Arrange the rows from the start of the records through the line containing "Toggle Dev Mode" as a JSON list of strings, one string per line, with blank lines omitted.

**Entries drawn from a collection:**
+---+
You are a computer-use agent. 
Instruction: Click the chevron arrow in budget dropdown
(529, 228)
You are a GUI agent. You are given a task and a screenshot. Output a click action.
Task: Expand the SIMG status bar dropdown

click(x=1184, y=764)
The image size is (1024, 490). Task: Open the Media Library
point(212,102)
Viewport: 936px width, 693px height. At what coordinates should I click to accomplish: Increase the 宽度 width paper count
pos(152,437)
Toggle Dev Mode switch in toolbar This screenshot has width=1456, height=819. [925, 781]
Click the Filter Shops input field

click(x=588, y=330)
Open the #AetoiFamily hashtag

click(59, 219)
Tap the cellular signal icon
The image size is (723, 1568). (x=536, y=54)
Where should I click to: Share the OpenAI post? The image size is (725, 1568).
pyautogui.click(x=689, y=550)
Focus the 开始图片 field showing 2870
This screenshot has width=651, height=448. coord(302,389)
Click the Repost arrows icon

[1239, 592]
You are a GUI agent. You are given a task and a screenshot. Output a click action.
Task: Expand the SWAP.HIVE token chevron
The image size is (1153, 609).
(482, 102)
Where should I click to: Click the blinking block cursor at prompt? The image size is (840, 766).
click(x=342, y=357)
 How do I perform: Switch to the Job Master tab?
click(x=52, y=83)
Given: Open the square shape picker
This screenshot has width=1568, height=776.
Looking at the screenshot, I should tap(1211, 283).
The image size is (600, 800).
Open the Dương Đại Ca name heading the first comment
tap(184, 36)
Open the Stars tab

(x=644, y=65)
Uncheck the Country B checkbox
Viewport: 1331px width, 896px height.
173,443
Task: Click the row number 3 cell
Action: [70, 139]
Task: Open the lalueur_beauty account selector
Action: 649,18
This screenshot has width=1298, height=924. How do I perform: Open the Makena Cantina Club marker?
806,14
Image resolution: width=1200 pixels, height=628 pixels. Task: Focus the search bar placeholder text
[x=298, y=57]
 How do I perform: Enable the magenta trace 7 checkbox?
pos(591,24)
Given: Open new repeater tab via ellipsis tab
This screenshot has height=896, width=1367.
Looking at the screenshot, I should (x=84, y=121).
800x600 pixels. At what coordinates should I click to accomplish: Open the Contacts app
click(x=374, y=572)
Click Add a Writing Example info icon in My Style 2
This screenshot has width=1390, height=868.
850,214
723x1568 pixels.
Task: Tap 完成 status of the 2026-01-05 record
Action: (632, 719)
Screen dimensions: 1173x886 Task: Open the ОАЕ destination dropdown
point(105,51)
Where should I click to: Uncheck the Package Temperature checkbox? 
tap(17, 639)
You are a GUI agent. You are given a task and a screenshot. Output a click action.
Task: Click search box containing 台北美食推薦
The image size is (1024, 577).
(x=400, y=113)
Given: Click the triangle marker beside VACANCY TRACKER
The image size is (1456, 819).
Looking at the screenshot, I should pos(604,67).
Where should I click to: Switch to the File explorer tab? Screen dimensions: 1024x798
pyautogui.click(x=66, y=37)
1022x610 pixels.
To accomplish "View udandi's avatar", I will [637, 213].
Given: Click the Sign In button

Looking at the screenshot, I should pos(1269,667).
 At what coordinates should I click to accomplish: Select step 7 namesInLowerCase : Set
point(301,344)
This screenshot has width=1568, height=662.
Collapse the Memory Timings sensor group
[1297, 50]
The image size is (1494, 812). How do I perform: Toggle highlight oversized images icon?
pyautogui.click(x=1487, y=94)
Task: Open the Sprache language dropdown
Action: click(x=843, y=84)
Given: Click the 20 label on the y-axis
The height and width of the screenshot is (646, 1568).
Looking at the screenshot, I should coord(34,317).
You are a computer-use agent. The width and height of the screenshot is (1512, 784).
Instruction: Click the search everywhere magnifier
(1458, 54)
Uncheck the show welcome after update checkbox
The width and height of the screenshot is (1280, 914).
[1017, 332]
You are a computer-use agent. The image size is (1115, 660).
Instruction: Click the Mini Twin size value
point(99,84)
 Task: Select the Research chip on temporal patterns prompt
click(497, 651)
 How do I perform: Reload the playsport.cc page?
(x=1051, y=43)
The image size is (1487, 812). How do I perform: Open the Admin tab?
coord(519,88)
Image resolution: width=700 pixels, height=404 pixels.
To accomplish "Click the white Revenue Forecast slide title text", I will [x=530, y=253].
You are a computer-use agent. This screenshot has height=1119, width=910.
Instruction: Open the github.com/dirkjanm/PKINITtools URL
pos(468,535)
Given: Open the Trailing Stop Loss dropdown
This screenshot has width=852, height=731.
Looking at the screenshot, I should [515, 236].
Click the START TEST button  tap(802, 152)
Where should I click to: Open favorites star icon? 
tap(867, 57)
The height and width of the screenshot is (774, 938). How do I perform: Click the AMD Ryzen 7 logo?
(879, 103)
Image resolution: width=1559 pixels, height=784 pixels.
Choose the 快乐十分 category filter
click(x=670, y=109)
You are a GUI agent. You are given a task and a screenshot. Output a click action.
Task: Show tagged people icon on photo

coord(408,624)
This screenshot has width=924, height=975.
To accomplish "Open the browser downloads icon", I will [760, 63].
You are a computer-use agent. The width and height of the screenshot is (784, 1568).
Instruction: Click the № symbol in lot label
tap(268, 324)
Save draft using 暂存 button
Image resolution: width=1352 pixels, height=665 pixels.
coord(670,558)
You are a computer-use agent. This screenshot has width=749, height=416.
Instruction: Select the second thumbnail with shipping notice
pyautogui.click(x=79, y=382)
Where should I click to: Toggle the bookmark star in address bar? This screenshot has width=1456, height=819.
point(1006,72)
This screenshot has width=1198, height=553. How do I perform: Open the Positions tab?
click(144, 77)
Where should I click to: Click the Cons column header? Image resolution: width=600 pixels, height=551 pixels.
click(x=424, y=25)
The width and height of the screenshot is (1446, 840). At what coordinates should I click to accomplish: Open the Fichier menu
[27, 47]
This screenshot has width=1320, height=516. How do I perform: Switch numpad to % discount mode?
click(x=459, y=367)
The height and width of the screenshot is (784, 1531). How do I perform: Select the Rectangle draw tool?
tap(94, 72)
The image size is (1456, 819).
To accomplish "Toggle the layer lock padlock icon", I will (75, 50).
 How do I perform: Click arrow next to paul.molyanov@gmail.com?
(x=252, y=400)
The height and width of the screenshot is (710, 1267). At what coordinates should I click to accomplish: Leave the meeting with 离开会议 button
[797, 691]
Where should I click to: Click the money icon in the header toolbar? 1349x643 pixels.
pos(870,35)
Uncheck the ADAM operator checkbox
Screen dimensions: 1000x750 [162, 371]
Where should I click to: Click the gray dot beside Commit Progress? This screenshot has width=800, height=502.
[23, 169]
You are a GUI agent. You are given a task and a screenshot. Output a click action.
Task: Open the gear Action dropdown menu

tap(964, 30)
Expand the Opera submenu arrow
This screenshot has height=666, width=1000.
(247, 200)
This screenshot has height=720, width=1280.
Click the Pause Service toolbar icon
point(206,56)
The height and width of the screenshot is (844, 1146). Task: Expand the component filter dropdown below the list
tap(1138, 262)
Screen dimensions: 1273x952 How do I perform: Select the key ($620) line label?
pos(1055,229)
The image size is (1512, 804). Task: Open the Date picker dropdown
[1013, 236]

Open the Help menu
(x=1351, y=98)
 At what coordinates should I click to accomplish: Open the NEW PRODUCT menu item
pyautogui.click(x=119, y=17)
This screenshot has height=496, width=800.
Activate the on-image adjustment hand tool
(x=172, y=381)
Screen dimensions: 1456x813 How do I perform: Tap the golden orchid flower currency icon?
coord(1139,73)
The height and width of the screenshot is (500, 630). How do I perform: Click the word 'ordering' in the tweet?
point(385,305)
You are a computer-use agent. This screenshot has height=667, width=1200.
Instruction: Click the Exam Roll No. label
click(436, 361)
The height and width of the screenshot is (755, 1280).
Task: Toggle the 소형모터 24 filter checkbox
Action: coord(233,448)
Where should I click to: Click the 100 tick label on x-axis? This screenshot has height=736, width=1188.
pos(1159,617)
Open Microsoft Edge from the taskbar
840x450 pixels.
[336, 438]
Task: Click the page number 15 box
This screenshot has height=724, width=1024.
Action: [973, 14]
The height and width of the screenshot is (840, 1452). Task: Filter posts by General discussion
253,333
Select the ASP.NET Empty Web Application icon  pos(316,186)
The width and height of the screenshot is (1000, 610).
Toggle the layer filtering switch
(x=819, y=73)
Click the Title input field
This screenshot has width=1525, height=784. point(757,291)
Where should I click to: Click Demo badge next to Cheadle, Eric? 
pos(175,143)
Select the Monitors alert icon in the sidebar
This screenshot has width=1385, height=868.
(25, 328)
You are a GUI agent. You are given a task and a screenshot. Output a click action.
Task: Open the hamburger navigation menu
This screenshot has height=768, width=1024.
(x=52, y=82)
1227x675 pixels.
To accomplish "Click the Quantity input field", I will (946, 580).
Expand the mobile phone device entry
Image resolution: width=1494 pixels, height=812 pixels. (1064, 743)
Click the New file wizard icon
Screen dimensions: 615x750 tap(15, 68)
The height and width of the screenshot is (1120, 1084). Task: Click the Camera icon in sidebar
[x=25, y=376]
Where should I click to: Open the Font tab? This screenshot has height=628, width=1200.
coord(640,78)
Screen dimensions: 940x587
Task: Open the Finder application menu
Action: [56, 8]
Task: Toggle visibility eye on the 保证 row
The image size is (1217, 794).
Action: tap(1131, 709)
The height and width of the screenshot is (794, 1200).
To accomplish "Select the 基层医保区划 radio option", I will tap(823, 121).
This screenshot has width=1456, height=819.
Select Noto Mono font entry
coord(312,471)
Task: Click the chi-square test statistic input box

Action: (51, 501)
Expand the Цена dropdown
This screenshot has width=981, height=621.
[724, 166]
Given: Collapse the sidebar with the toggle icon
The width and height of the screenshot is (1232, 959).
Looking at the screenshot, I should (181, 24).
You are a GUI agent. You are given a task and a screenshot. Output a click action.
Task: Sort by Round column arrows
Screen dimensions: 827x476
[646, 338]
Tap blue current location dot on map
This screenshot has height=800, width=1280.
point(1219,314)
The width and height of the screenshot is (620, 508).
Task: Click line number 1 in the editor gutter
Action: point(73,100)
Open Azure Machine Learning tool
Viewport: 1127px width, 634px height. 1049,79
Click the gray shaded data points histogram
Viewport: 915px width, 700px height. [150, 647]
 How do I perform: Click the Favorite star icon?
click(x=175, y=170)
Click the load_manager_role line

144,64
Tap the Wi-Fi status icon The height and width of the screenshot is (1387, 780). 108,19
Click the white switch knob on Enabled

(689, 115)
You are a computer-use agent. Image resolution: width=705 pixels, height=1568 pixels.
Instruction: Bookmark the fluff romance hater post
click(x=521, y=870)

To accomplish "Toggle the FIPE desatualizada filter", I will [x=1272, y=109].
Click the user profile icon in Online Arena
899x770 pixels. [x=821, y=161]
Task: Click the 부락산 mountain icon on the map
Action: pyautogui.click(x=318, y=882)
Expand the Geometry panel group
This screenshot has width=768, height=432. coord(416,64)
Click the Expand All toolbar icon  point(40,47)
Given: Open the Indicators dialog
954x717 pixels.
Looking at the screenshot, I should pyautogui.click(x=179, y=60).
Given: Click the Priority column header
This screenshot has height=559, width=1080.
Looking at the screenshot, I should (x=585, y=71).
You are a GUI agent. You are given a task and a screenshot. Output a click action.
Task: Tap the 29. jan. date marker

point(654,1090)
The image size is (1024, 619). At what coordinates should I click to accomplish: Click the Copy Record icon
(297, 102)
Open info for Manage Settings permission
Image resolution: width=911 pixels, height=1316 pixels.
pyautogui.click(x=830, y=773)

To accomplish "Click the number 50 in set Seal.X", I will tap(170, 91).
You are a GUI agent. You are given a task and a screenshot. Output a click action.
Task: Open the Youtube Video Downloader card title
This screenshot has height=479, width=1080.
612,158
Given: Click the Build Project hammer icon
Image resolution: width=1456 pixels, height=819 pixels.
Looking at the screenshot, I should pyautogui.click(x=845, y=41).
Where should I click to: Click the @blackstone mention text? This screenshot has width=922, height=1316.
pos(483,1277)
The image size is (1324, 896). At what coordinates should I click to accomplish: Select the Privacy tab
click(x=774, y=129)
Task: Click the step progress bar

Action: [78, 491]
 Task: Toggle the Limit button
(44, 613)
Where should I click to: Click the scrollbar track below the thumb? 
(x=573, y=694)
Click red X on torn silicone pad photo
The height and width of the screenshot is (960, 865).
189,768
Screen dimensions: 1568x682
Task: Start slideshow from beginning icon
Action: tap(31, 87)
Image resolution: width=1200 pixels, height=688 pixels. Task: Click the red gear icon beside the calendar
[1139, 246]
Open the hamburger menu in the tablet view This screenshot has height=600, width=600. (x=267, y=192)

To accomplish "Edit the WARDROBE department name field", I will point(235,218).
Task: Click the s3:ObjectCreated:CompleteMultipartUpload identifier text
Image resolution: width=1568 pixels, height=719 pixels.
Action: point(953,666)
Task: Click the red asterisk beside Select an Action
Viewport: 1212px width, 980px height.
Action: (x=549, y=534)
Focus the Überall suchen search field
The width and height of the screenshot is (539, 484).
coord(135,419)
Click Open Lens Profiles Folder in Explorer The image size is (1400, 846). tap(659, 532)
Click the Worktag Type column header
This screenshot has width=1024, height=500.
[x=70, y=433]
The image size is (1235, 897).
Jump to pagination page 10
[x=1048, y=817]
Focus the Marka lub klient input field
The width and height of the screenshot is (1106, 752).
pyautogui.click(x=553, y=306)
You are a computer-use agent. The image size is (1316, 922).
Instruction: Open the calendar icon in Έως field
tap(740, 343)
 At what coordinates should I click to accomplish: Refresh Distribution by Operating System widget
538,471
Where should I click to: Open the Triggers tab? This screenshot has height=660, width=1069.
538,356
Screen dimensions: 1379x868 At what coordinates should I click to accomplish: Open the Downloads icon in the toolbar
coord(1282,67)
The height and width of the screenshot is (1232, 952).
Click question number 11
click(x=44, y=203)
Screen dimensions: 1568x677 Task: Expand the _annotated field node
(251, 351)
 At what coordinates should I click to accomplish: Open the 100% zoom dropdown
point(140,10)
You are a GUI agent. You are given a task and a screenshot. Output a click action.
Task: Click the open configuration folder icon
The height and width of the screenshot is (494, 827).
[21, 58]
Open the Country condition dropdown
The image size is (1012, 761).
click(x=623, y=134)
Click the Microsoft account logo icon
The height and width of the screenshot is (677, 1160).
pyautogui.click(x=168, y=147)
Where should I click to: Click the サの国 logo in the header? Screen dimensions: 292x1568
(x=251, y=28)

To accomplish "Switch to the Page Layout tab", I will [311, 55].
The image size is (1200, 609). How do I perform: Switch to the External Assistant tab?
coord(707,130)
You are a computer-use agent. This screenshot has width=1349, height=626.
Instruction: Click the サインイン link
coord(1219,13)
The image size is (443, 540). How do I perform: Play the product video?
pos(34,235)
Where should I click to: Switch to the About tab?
+---+
**Correct answer:**
[
  "You are a computer-use agent. ",
  "Instruction: Click the chevron arrow in budget dropdown",
  "(529, 228)",
  "You are a GUI agent. You are given a task and a screenshot. Output a click action.",
  "Task: Expand the SIMG status bar dropdown",
  "click(x=1184, y=764)",
  "The image size is (1024, 490). Task: Open the Media Library",
  "point(212,102)",
  "Viewport: 936px width, 693px height. At what coordinates should I click to accomplish: Increase the 宽度 width paper count",
  "pos(152,437)",
  "Toggle Dev Mode switch in toolbar This screenshot has width=1456, height=819. [925, 781]"
]